Balance. Purpose. Enlightenment.

Lemuria

Vestiges of Mu

Shadows of Unimagined Greatness

Even those who admit the existence of a lost continent in the Pacific and Atlantic Oceans, often claim that there could not have been any cultured inhabitants so very long ago. Yet the colonial empires of the Motherland strongly suggest that the peoples who built them could not have been greater than those who erected the Mukulian Empire on the Continent of Mu itself. Mukulia, or Lemuria, reached an unprecedented level of development, socially, culturally and spiritually. No nation, from the day of its submergence to the present, has ever eclipsed its magnificence. But what is most important, crucial to the development of its society, was the philosophy of its people and their voluntary adherence to the Laws of God enabling them to live in greater harmony with nature and each other.

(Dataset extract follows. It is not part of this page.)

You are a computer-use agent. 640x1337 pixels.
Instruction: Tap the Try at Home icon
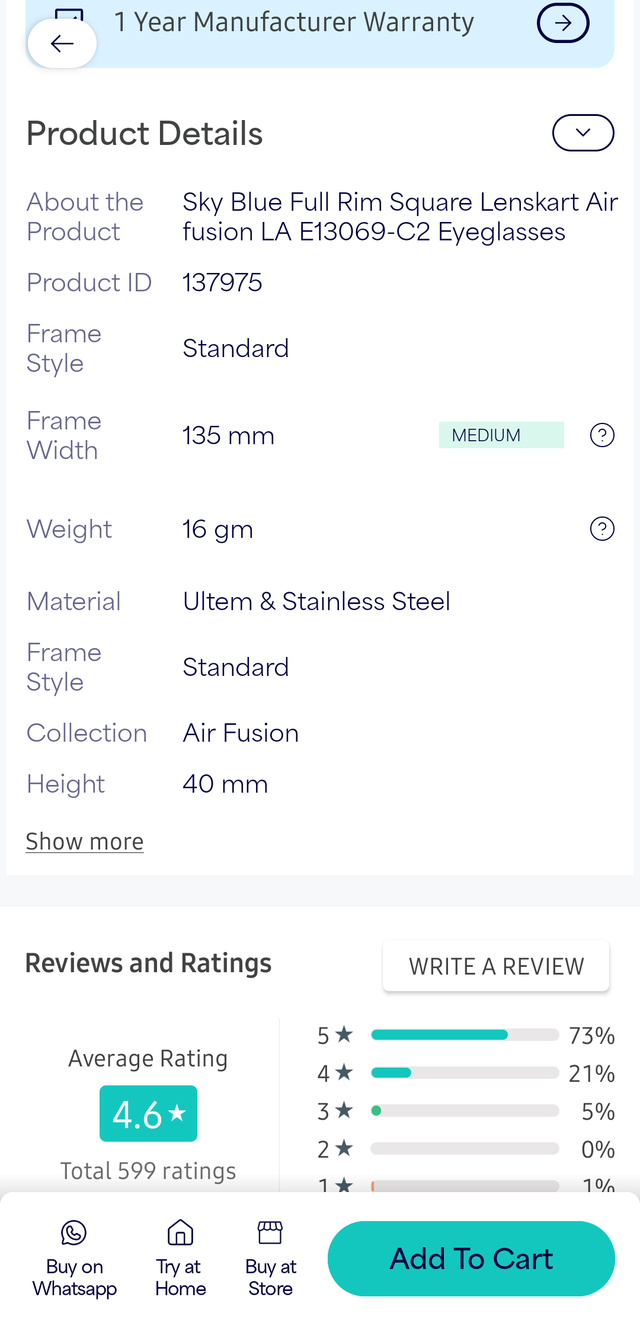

People ask why there is so little of record, why so few clues remain. Within recorded history, the world has witnessed nothing even approximating the devastation caused when a continent-sized land mass subsides, as did Mu roughly 26,000 years ago, or the later equally violent destruction of Atlantis around 8,000 BC. When these calamities struck, those who survived were thrown into chaos, and the ensuing turmoil left no continent or people unscathed. Organization fell apart. Knowledge was nearly forgotten in the more immediate need to find food, shelter, and clothing. Ensuing calamities further degraded the general knowledge.

Why were they able to accomplish so much? Because they learned and lived lives based on the Laws of God and Nature. They understood the principle of cause and effect. In our present age, science accepts this law as affecting everything in the Universe, from stars and planets to chemical reactions. Isaac Newton defined this principle more than three hundred years ago, but science still limits this principle to things exterior to the human being, as though humans, alone, live outside the Universe of which we are a part. Christ defined the same principle for humans two thousand years ago in the Golden Rule, clearly indicating that cause and effect is a crucial guide in human events as well. Until this and other laws are understood, and closely adhered to, humankind is prone to mistakes. The larger the errors, the larger the effects that stem from the causes being set in motion. Until we learn these laws, we are destined to experience their effects, and the most painful will always seem random and unexplained. Hope for the future lies in our ever-increasing knowledge of, and adherence to, the universal Laws of God.